Carnegie Village was newly built in September 2010 and provides Passivhaus standard townhouses and apartments at Headingley Campus. The largest hall is Kirkstall Brewery on Broad Lane which has places for over 1,000 students and is about 2 mi from the Headingley campus. As its name suggests, it is a former brewery property, but is mostly modern blocks. The second largest is Sugarwell Court, in Meanwood, which is about 1.5 mi from the City campus, and accommodates 388 students. This is also a converted industrial site.

Two of the most popular accommodation buildings are next to each other in Burley near The Leeds Studios and 0.8 mi from City Campus. Formerly owned by Opal Property Group and now owned by Greystar Real Estate Partners, they are Marsden House (previously Opal 1) and Leeds Student Village (previously Opal 2).

Accommodation types not owned by the university vary. Across North Leeds there are many sites which are primarily low-rise buildings, often converted from a former industrial use. The growing number of sites around the city centre has led to the building of new highrise complexes, these include CLV Leeds (previously Opal 3), The Skyplaza and Broadcasting Tower.

==Organisation and governance==
Peter Slee joined the university as Vice-Chancellor in September 2015, succeeding Susan Price, who had been in post since January 2010.

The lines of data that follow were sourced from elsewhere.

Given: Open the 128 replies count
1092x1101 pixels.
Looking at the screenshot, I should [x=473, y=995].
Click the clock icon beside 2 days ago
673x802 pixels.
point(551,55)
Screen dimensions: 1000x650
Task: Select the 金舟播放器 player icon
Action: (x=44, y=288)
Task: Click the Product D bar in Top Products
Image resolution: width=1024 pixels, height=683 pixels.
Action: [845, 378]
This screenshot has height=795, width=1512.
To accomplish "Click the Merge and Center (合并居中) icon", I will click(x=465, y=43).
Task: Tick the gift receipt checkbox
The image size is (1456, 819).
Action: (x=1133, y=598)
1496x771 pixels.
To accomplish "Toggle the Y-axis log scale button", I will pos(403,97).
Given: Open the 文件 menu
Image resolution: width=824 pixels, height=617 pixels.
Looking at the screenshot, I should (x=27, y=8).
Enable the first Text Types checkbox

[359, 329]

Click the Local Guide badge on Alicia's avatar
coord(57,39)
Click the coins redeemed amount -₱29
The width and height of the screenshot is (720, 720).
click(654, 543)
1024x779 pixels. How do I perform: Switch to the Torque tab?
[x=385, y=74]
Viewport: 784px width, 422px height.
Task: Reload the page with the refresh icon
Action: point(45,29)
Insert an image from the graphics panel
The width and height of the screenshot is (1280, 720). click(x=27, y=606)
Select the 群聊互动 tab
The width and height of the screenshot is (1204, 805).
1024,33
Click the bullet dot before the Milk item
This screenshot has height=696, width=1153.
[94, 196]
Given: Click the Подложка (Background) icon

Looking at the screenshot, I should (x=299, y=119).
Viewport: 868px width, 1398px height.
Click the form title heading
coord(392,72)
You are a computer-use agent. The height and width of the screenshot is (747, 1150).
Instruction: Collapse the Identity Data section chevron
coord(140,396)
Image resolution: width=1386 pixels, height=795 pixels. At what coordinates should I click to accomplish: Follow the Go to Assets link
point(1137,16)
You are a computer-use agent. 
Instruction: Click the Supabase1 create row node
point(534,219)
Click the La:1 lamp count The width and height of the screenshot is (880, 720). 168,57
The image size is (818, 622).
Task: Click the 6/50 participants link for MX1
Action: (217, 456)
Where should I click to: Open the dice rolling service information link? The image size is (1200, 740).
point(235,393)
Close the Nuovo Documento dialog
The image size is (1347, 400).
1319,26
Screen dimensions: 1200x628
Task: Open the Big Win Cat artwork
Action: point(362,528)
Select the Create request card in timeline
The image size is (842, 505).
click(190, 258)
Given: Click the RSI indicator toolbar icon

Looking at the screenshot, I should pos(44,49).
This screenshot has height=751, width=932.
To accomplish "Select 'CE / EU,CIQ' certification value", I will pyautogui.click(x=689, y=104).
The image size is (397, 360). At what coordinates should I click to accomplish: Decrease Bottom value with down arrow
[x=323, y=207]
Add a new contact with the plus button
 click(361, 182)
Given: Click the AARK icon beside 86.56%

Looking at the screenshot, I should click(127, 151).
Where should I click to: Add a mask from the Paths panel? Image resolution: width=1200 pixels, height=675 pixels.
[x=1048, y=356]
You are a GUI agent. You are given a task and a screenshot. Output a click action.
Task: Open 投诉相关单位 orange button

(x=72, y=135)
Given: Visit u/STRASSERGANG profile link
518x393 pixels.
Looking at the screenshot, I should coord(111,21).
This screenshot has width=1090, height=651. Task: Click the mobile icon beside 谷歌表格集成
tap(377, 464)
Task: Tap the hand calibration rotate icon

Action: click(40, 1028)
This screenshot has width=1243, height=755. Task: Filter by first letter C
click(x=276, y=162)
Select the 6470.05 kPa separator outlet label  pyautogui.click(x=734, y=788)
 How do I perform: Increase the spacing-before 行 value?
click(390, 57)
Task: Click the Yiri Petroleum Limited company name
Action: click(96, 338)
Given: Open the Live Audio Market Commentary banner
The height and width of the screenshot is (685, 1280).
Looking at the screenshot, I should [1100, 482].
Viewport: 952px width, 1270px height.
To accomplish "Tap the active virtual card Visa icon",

The current Deputy Vice-Chancellors are Paul Smith (Strategic Development), Silke Machold (Research & Innovation) and Phil Cardew (Academic).

===Schools===
The schools which constitute the university are:
- Art, Architecture and Design
- Built Environment, Engineering & Computing
- Business
- Clinical & Applied Sciences
- Cultural studies and humanities
- Education
- Events, Tourism & Hospitality management
- Film, music & performing arts
- Health & community studies
- Law
- Department of Languages
- Social Sciences
- Sport

====Law====
Leeds Law School offers undergraduate, postgraduate and professional law courses, as well as having a Law Research Unit. Postgraduate law courses include the Legal Practice Course (LPC) and the conversion course, the Graduate Diploma in Law. Undergraduate courses include the LLB (Hons) Law. The Dean of Leeds Law School is Deveral Capps, who joined Leeds Beckett in February 2015.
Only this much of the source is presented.